- What the task asks -
Among the entries below, which lines include the string "Given"? Show each one.

[Stored data entries]
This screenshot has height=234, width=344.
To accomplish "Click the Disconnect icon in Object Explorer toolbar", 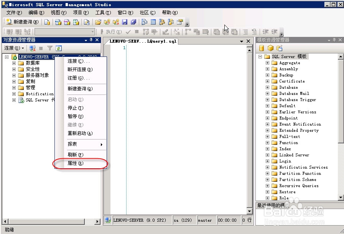I will [32, 48].
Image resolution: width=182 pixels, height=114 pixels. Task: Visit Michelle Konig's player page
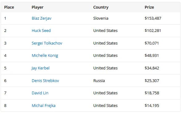click(x=45, y=56)
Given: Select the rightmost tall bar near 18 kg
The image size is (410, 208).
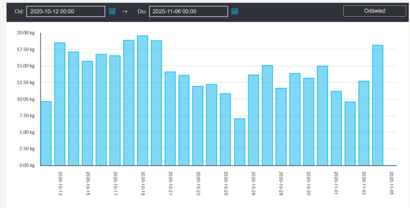Looking at the screenshot, I should 378,105.
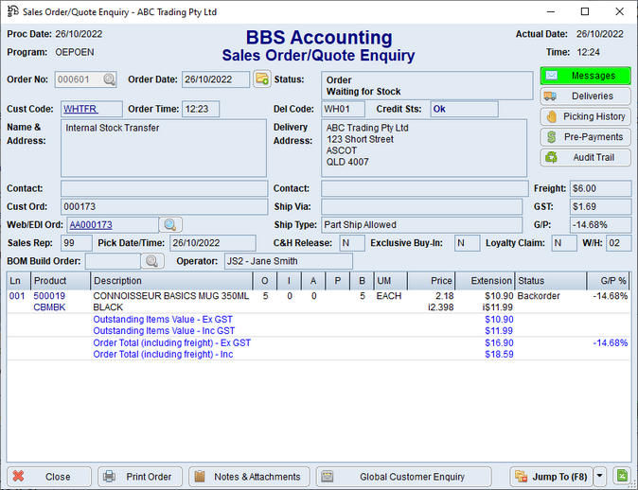Click the Order No search magnifier icon
Screen dimensions: 638x490
point(110,79)
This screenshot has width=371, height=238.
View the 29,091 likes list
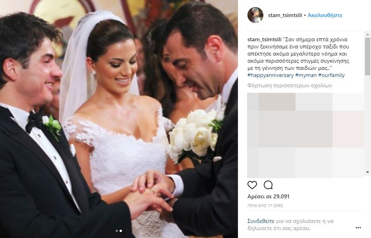pos(268,196)
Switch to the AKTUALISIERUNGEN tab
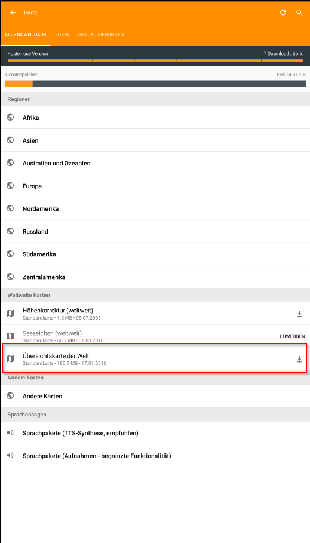Image resolution: width=310 pixels, height=543 pixels. coord(101,35)
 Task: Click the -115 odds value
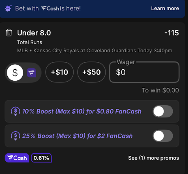click(x=172, y=33)
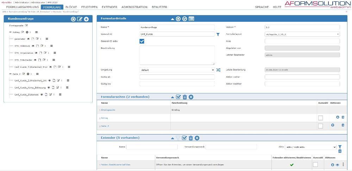Click into the Alias input field
Screen dimensions: 352x171
pos(302,41)
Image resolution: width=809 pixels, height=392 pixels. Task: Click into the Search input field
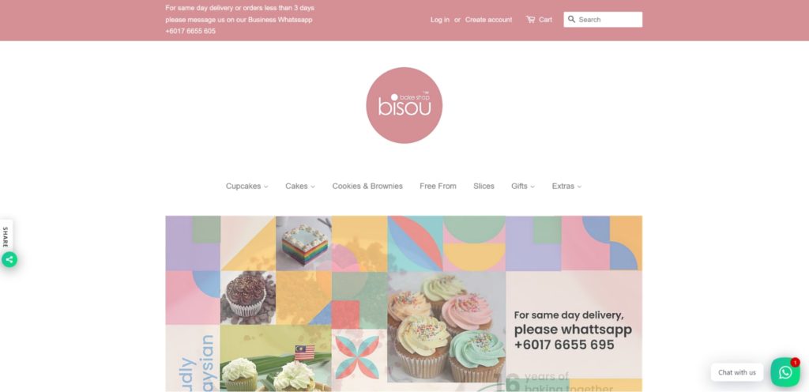click(603, 20)
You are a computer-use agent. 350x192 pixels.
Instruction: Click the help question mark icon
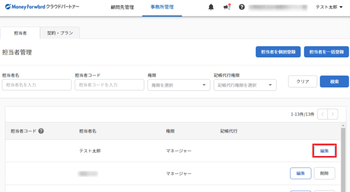[242, 7]
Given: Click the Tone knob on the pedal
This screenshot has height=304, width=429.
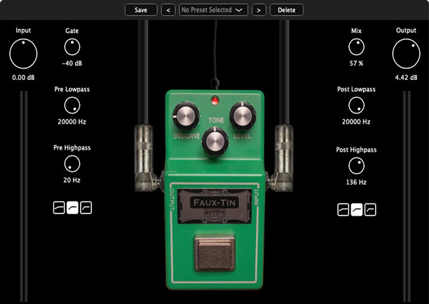Looking at the screenshot, I should coord(215,141).
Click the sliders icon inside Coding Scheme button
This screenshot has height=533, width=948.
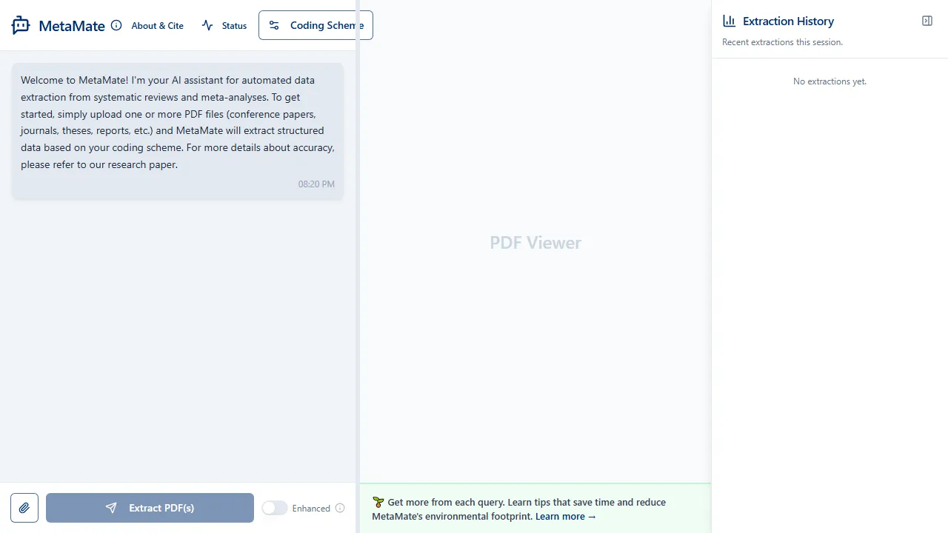tap(274, 24)
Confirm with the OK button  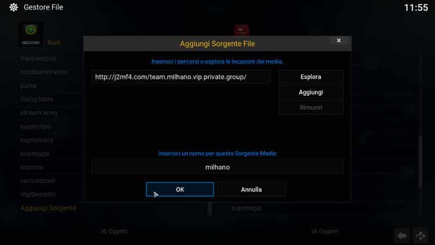point(180,189)
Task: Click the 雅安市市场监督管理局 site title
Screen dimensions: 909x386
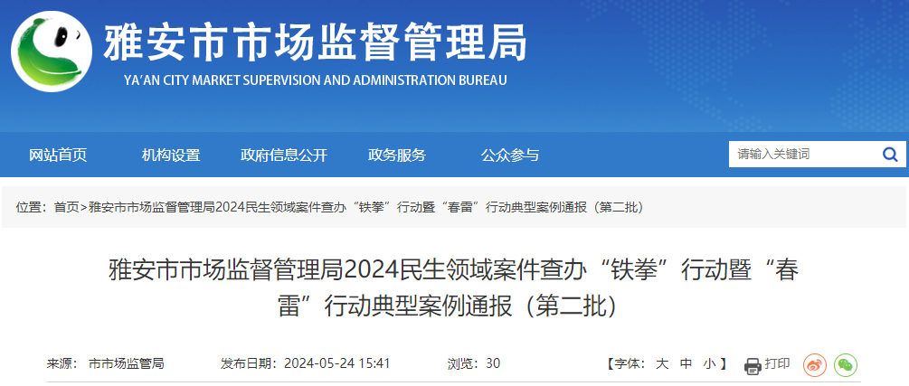Action: point(315,42)

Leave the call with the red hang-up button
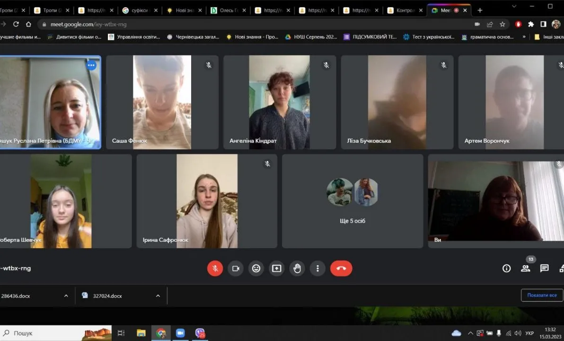click(x=341, y=269)
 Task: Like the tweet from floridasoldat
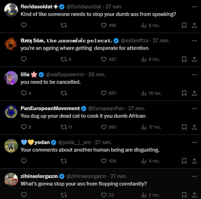point(104,25)
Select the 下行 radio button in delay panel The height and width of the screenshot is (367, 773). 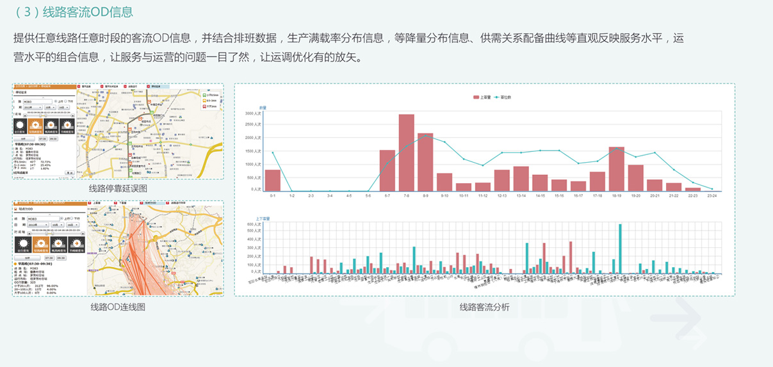66,101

- Written reply -
Given: Select the rightmost tall bar near 18 kg
Given: Click the Tone knob on the pedal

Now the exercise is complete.